2019/01/21

金持ちの家があるという噂を聞いたので、近所の寺院の境内の裏からのびている細道へ足を伸ばしてみた。
道は思ったよりも険しくて、複雑に折れ曲がっているので「こんな歩きにくい道の先に金持ちが住んでいるだろうか?」という疑問が湧いた。だがこの不自然な道こそが防犯のために工夫を凝らしてつくられたものであり、金持ちの家へ続く道にふさわしいのだという気もする。
やがてむこうから歩いてくる人影が見えたので、金持ちの家の人間かもしれないと思った私は、失礼のないようにシャツのボタンをきちんとはめ直し、ズボンの汚れを手で払って心の準備をした。

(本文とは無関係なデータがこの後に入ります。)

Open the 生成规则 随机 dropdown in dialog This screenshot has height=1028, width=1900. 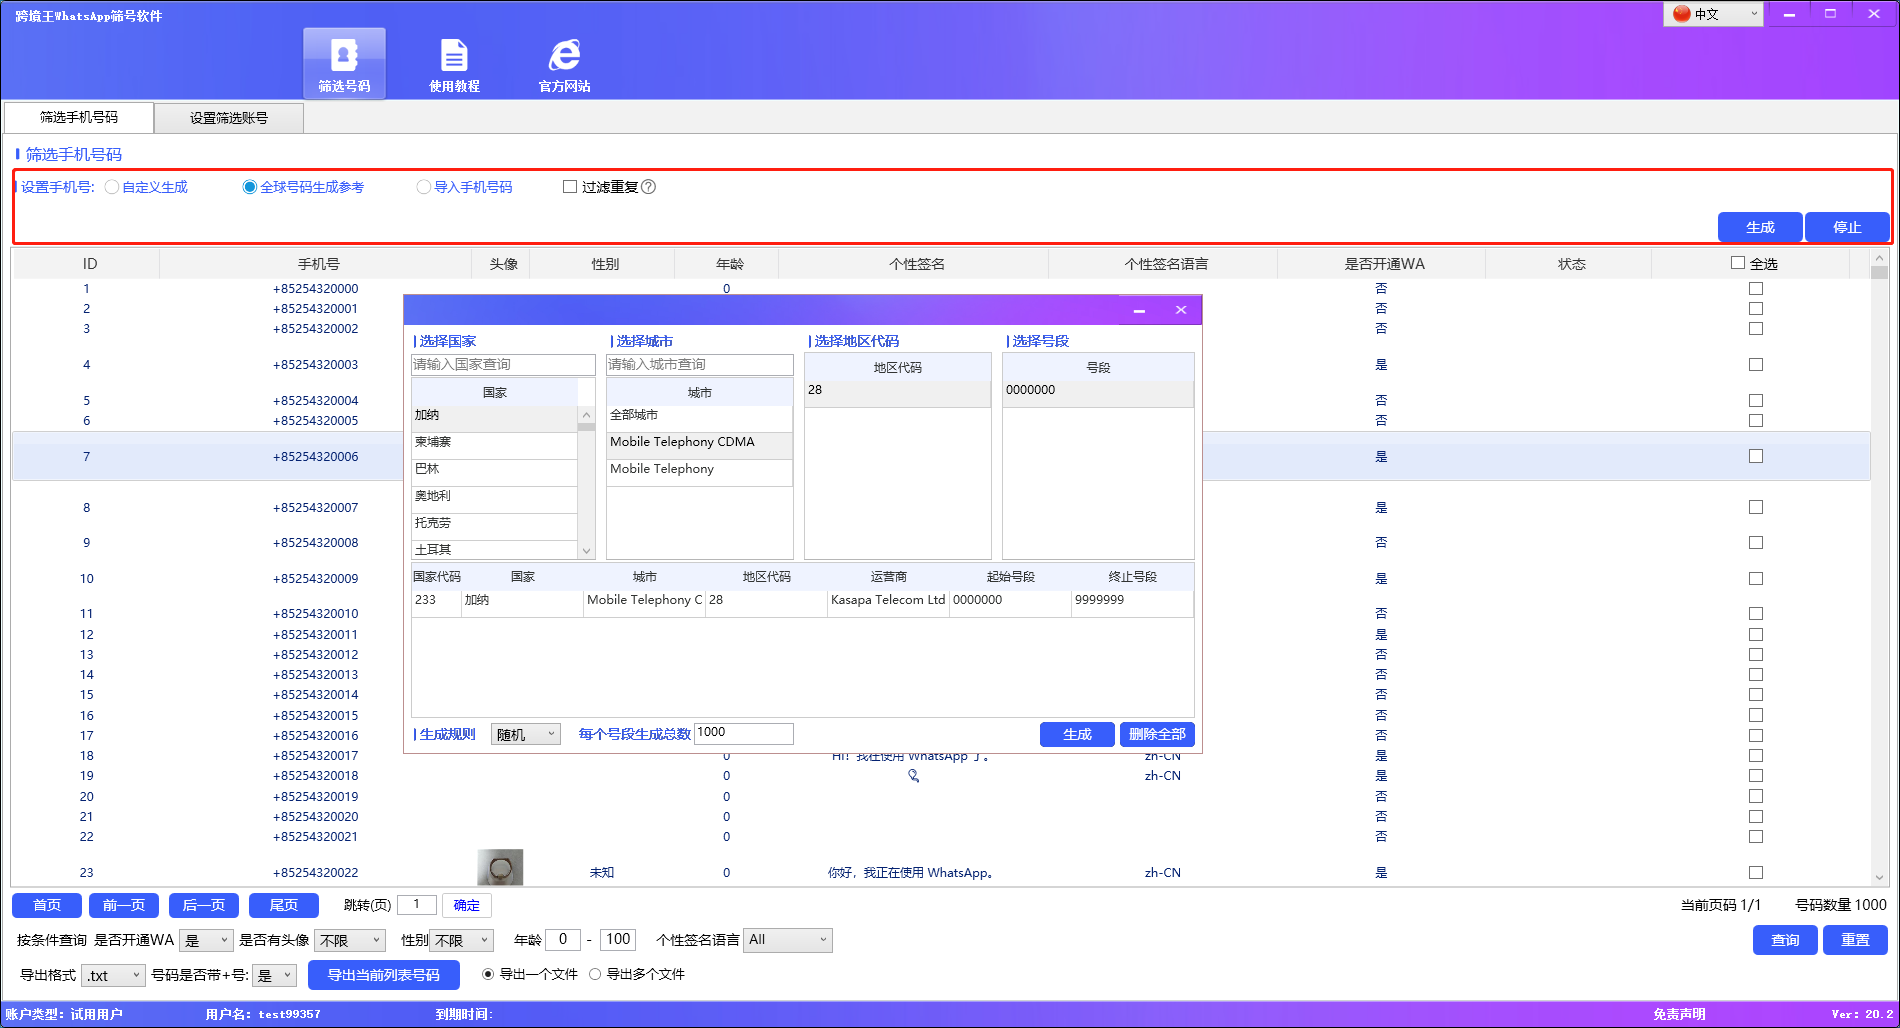click(x=525, y=733)

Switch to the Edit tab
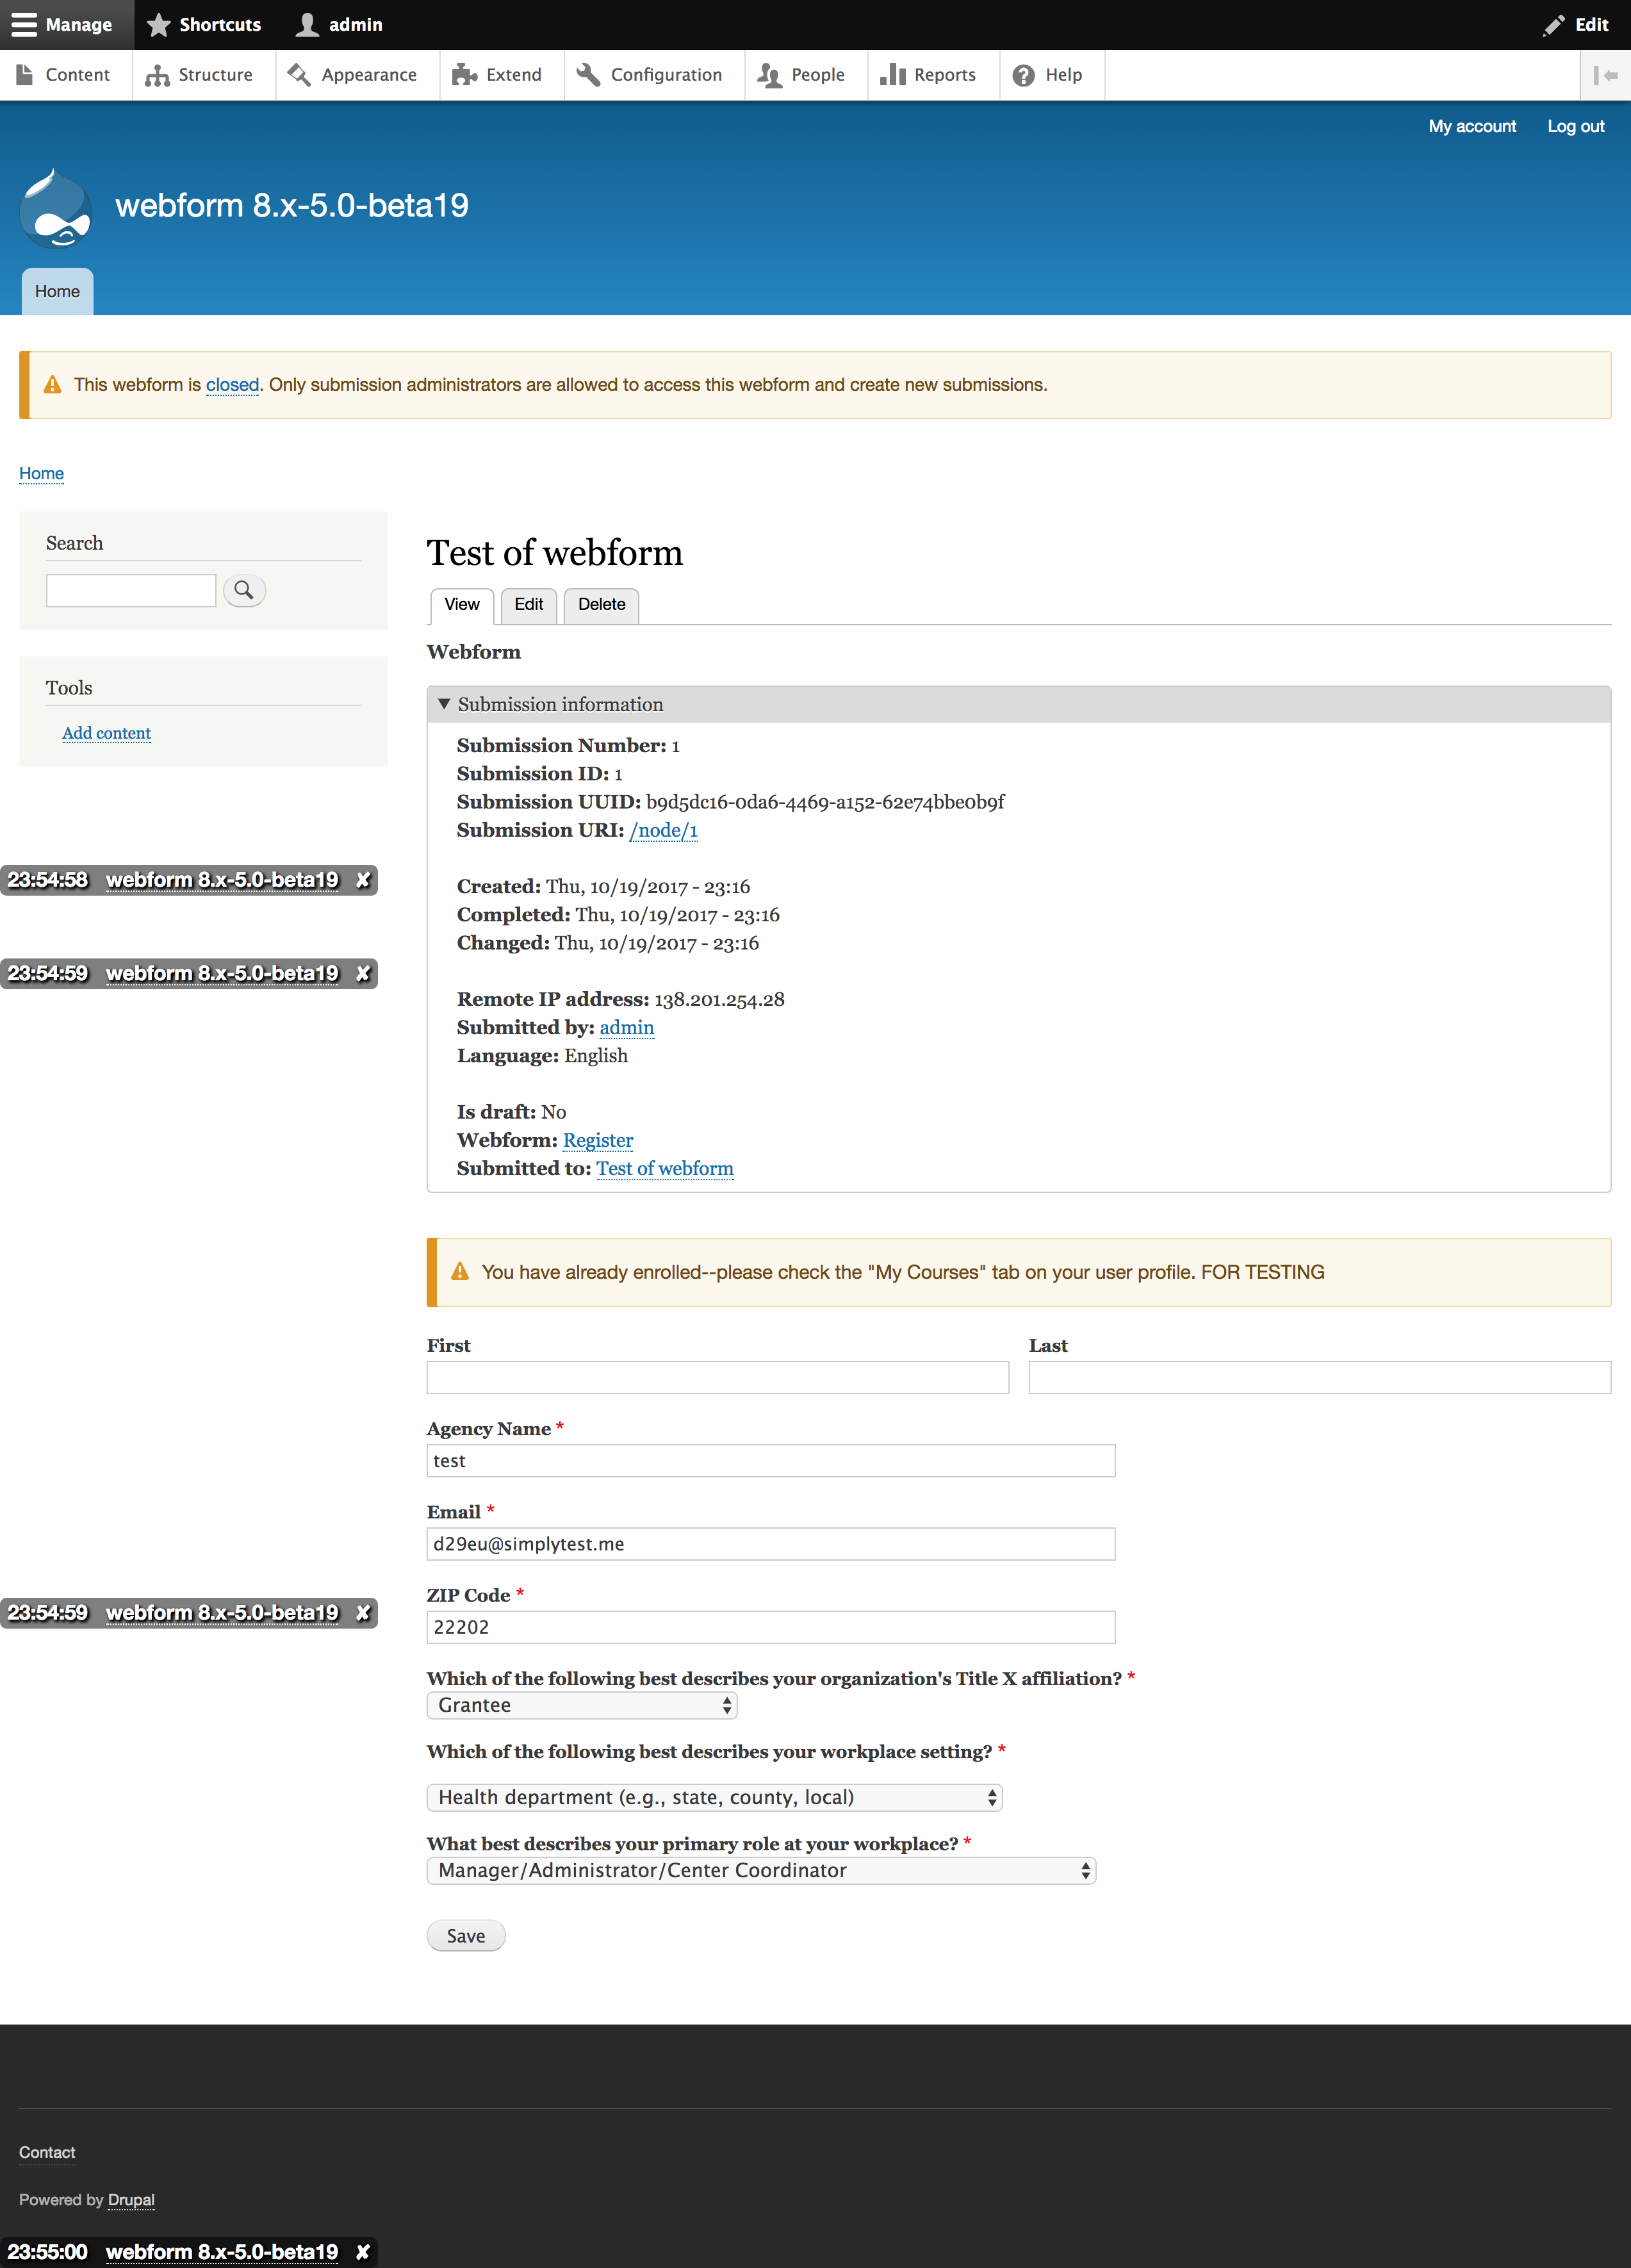528,604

だが近づいてきたのはいかにも我が家の周辺で見かけるような、薄汚れた安物のジャンパーを着た男だった。私はすっかりリラックスした気分になると、はめたばかりのボタンも自然に外れて、男に気軽に声をかけた。
「このあたりに金持ちの家があるという話を聞いたのですが、どうやら噂に過ぎないようですね」
 すると男はびっくりしたように目を丸くして「そんな話は聞いたことがない」と主張した。
「この先に行ってもいかにも幽霊の出そうなボロ小屋があるだけですよ。いったいどこでそんな馬鹿げた噂が広がったのか……」
そう首をかしげる男性に「おかげで無駄足を踏まずに済みました」とお礼を述べると、 私は道を引き返してきたのである。
だが考えてみれば、あの男性は貧乏人が金持ちの家に近づかないよう偶然を装って立ち話をし、嘘を教える役割を果たしていた可能性がある。
そのために一日中道を往復しているだけの人間を雇うことなど、金持ちにとっては訳のないことなのである。